### AIM
Copy the items below verbatim, beginning with the line that contains "The width and height of the screenshot is (1279, 867)." and ending after the line that contains "I will 1560,908.". Include both of those lines.

>> Start

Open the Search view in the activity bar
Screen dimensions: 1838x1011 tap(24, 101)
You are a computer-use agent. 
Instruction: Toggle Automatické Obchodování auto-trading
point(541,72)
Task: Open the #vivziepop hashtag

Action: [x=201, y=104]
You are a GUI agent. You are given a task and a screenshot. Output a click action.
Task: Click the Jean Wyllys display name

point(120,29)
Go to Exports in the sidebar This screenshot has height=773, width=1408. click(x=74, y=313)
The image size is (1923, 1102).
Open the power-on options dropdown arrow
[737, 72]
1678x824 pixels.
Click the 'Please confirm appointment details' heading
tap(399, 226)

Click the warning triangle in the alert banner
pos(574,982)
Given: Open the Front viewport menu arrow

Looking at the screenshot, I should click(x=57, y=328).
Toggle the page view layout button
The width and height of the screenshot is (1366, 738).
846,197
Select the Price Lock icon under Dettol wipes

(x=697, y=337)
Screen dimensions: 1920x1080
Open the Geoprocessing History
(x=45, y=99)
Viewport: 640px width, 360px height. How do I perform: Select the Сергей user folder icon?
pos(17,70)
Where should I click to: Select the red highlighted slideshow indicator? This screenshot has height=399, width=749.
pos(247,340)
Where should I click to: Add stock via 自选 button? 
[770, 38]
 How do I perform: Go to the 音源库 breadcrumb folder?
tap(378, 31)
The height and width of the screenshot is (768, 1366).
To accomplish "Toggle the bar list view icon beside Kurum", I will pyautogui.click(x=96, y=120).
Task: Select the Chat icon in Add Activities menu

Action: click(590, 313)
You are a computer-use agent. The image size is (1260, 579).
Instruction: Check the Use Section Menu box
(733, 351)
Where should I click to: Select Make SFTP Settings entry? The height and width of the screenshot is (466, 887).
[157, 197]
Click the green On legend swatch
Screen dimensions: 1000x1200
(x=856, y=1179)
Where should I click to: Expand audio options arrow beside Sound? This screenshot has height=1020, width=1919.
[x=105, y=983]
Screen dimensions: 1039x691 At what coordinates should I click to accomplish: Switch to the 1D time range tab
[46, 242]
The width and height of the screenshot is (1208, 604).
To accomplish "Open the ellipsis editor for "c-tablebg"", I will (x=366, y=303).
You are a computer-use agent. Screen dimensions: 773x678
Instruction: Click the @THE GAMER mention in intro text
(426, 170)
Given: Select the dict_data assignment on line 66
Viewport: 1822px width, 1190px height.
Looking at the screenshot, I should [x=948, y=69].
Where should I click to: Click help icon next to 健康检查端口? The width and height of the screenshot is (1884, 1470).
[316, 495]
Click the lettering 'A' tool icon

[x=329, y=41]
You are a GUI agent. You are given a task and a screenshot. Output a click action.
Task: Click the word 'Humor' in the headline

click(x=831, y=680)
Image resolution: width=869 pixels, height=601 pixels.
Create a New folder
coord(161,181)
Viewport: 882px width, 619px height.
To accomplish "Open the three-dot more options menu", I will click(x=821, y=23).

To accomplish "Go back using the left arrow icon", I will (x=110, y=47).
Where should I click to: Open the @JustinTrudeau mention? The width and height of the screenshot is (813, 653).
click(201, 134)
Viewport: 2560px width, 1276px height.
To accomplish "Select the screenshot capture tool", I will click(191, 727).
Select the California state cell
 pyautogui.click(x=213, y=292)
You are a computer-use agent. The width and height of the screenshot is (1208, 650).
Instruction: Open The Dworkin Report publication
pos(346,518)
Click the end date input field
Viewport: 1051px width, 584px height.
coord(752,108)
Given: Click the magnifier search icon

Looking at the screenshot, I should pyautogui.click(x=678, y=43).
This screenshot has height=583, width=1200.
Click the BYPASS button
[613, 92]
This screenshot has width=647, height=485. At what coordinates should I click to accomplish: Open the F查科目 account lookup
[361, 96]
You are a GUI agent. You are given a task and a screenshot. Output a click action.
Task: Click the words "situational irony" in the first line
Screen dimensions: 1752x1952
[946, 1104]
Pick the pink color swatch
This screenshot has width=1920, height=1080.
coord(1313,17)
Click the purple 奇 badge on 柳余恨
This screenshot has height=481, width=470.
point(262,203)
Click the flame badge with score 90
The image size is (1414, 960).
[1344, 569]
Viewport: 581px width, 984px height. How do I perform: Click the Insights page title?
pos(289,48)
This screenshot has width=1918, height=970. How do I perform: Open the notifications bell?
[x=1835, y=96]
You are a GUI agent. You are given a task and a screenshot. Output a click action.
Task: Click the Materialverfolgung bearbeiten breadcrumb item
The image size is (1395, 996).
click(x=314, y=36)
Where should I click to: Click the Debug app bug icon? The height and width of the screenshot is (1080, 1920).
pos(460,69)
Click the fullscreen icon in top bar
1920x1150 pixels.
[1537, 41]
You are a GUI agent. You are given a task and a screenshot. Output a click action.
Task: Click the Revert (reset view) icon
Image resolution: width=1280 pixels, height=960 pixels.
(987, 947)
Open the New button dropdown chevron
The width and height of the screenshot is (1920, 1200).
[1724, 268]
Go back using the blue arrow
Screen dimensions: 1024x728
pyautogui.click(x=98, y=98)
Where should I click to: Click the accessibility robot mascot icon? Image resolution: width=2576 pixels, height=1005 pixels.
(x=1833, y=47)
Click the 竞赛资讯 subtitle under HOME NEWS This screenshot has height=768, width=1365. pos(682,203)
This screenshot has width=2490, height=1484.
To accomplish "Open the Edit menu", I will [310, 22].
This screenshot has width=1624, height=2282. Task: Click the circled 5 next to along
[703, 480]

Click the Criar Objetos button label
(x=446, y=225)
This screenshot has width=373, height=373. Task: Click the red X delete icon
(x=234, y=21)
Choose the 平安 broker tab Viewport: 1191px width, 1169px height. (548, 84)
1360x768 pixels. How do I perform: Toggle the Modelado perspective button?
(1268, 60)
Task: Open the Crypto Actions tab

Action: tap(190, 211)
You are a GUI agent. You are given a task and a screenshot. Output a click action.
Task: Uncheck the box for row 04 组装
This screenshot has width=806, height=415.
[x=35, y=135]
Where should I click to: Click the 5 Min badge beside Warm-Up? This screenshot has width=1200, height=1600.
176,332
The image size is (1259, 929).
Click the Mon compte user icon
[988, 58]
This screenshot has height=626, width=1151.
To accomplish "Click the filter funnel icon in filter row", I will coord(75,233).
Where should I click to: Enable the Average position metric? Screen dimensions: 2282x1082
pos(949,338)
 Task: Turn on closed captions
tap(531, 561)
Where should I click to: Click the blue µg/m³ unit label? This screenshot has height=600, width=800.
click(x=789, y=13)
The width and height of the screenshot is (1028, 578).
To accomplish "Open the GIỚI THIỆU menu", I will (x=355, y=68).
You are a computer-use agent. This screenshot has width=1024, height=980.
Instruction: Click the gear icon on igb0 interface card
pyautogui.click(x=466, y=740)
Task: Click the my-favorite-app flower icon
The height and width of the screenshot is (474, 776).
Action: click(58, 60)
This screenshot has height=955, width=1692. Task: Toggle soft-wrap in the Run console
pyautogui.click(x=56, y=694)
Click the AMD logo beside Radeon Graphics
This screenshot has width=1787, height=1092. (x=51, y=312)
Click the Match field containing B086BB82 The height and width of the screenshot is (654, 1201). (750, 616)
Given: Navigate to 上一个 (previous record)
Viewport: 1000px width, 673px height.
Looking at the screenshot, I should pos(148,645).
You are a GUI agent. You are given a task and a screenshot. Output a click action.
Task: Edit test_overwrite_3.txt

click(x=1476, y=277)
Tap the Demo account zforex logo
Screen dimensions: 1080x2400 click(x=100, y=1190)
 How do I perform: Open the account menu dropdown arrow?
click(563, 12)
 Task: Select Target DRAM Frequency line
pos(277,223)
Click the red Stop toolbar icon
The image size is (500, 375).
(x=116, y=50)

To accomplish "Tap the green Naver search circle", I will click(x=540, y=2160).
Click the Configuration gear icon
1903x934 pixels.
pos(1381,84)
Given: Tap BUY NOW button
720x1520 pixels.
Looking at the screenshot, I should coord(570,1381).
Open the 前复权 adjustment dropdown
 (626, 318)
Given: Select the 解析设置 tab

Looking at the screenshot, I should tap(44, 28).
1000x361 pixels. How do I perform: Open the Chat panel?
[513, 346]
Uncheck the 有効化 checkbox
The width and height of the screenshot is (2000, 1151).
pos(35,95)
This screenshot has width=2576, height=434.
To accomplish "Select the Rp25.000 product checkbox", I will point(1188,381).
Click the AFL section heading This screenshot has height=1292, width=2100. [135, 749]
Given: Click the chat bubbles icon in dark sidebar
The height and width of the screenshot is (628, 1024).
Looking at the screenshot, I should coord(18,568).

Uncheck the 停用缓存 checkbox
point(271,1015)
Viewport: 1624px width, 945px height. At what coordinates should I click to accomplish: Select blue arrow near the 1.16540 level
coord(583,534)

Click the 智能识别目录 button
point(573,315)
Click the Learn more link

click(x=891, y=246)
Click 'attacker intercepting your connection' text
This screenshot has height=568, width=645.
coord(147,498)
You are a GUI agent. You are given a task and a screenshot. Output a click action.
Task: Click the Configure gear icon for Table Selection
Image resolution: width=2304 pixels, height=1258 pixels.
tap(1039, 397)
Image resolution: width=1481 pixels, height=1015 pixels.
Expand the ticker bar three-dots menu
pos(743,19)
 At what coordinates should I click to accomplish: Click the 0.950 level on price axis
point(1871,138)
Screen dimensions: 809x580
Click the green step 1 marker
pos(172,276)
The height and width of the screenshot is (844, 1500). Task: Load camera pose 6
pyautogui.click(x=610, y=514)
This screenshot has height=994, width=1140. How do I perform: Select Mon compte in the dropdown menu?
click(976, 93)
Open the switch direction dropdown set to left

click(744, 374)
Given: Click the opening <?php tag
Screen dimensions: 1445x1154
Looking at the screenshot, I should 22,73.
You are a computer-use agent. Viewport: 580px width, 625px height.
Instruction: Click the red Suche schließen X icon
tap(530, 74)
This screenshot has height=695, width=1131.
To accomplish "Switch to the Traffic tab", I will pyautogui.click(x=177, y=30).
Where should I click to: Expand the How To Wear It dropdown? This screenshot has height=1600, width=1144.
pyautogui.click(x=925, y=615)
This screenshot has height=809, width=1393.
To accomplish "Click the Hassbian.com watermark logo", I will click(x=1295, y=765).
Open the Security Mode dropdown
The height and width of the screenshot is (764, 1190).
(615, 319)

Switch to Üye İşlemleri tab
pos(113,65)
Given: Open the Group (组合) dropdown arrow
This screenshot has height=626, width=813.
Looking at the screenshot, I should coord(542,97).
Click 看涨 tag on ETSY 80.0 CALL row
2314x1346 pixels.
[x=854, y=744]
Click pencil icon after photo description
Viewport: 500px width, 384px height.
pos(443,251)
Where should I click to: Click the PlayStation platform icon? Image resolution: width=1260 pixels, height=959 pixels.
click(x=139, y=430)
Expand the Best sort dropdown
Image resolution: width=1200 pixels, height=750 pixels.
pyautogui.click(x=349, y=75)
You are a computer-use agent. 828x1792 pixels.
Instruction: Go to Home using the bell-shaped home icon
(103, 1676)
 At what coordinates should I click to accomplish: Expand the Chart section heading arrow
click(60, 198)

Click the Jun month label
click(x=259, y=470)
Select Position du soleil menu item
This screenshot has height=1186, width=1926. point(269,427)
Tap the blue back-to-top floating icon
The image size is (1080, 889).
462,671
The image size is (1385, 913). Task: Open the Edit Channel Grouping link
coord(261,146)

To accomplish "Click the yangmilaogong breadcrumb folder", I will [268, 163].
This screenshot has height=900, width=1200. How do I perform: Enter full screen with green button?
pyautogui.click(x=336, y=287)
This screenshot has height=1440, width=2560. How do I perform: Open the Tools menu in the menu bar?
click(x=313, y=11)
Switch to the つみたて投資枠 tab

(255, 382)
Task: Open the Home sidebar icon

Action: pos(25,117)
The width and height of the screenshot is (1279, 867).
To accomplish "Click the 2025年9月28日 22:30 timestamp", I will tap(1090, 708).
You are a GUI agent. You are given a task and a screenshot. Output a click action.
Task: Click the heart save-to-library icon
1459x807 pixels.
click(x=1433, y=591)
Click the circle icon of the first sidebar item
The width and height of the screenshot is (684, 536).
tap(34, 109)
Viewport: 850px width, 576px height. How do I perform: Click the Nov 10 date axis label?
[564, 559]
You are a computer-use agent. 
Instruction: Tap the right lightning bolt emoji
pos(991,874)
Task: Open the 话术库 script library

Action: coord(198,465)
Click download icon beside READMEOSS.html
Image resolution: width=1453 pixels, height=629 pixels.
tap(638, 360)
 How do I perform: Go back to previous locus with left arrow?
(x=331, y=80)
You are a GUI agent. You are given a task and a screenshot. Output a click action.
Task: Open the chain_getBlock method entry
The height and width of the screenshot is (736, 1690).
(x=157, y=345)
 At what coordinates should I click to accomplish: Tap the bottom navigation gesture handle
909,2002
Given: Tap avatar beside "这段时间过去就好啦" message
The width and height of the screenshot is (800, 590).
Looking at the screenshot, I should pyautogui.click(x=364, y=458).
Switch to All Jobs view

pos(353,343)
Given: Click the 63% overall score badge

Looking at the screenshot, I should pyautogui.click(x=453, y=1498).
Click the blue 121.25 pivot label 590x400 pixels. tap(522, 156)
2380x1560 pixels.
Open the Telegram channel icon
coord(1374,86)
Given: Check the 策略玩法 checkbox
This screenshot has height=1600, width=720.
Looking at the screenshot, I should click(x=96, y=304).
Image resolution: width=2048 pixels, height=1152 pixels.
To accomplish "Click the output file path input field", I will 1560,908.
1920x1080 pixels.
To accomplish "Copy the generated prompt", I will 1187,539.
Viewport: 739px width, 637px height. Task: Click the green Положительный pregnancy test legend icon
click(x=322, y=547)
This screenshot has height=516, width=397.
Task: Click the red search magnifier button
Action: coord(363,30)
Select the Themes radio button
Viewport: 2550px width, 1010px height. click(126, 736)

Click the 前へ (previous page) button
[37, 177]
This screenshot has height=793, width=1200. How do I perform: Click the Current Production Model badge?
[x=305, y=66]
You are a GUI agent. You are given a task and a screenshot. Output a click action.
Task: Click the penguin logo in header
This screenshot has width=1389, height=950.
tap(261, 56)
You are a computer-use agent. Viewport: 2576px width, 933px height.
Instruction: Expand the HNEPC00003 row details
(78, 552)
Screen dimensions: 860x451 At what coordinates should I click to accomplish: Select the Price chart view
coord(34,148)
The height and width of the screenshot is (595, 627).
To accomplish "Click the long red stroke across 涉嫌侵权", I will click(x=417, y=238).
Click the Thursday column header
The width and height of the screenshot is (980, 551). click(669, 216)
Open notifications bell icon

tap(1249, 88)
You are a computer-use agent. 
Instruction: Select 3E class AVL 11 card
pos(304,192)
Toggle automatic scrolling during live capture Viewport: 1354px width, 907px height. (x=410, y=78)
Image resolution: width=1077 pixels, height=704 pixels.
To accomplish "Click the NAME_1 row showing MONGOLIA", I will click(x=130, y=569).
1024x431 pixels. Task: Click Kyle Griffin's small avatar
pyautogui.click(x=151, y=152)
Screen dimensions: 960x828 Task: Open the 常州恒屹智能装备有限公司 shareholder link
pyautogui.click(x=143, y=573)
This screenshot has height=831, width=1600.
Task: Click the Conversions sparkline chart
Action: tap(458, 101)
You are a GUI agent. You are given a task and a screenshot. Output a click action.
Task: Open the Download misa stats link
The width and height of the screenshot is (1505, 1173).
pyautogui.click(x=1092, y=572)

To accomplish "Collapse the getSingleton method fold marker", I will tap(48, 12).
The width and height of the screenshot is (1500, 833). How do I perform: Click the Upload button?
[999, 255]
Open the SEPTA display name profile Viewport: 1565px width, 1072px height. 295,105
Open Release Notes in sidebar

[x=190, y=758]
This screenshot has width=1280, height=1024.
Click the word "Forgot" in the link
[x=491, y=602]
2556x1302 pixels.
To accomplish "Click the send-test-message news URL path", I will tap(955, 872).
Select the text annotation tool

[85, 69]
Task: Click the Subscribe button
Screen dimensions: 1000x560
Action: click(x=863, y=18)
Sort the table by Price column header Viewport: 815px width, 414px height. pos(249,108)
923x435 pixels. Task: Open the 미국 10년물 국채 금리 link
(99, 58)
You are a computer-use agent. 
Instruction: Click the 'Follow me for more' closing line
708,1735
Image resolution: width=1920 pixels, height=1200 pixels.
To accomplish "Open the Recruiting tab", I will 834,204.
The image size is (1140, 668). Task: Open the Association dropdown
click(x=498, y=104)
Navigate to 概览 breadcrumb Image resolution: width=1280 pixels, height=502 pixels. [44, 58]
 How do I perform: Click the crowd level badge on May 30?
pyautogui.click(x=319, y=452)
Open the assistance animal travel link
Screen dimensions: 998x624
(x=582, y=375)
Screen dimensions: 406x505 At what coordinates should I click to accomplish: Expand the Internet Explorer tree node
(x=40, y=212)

>> End

### ANSWER TO THE PROBLEM
The width and height of the screenshot is (1279, 867).
To accomplish "Click the 2025年9月28日 22:30 timestamp", I will tap(1090, 708).
You are a GUI agent. You are given a task and a screenshot. Output a click action.
Task: Click the heart save-to-library icon
1459x807 pixels.
click(x=1433, y=591)
Click the circle icon of the first sidebar item
The width and height of the screenshot is (684, 536).
tap(34, 109)
Viewport: 850px width, 576px height. How do I perform: Click the Nov 10 date axis label?
[564, 559]
You are a computer-use agent. 
Instruction: Tap the right lightning bolt emoji
pos(991,874)
Task: Open the 话术库 script library

Action: coord(198,465)
Click download icon beside READMEOSS.html
Image resolution: width=1453 pixels, height=629 pixels.
tap(638, 360)
 How do I perform: Go back to previous locus with left arrow?
(x=331, y=80)
You are a GUI agent. You are given a task and a screenshot. Output a click action.
Task: Open the chain_getBlock method entry
The height and width of the screenshot is (736, 1690).
(x=157, y=345)
 At what coordinates should I click to accomplish: Tap the bottom navigation gesture handle
909,2002
Given: Tap avatar beside "这段时间过去就好啦" message
The width and height of the screenshot is (800, 590).
Looking at the screenshot, I should pyautogui.click(x=364, y=458).
Switch to All Jobs view

pos(353,343)
Given: Click the 63% overall score badge

Looking at the screenshot, I should pyautogui.click(x=453, y=1498).
Click the blue 121.25 pivot label 590x400 pixels. tap(522, 156)
2380x1560 pixels.
Open the Telegram channel icon
coord(1374,86)
Given: Check the 策略玩法 checkbox
This screenshot has height=1600, width=720.
Looking at the screenshot, I should click(x=96, y=304).
Image resolution: width=2048 pixels, height=1152 pixels.
To accomplish "Click the output file path input field", I will 1560,908.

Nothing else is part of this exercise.